A minor girl in the village, who was ill, was taken to the Polasara Hospital. But the doctor there declared her dead. Her family members then took the help of a sorcerer to perform black magic to revive the dead girl by using supernatural powers.
Quite obviously, they did not get any result and so, they conducted the last rites of the minor girl on Tuesday morning.
According to sources, the girl had been ill for a long time. When the doctor declared her dead, the family members thought that someone has practiced black magic on her. They took her dead body near a temple in the village and black magic was performed there till late in the night.

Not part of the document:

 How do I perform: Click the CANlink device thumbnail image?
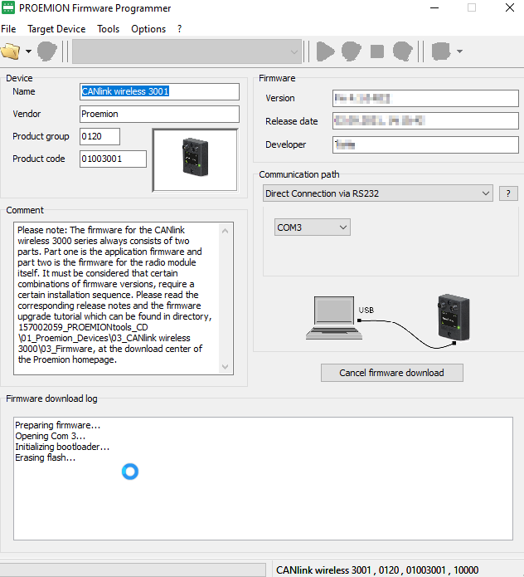[195, 159]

Some of the villagers demanded that the district administration should create awareness among the people against the practice of black magic.
A similar incident was reported from Balasore district in the first week of August. Family members of a man, who had succumbed to a snake bite, approached a sorcerer and asked him to revive the dead person by using supernatural powers.
According to the sources, Siddheswar Jena of Mahisamunda village was bitten by a snake and was declared ‘brought dead’ at the hospital in Jaleswar. His relatives called the sorcerer in Baripada and pleaded with him to resurrect Jena.
They also performed rituals with the branch of Neem tree on the hospital bed. Simultaneously, they held the phone near Jena’s ears as the sorcerer recited mantras to bring him back to life.
In another incident of practicing black magic in Odisha, family members of a victim of snake bite reportedly called a sorcerer to Kamakhyanagar Hospital in Dhenkanal district to treat him, in the first week of September.
According to the sources, Sanjay Das of Baisinga in the district was admitted to the hospital after being bitten by a venomous snake.
Even as the doctors were treating him at the hospital, his family members called a sorcerer from the nearby village.
The sorcerer chanted mantras and conducted other rituals inside the hospital premises to cure him.
By then, the doctors had administered an injection and given him medicines and his condition was stable. Blinded by superstition, his family members, however, gave all credit to the sorcerer.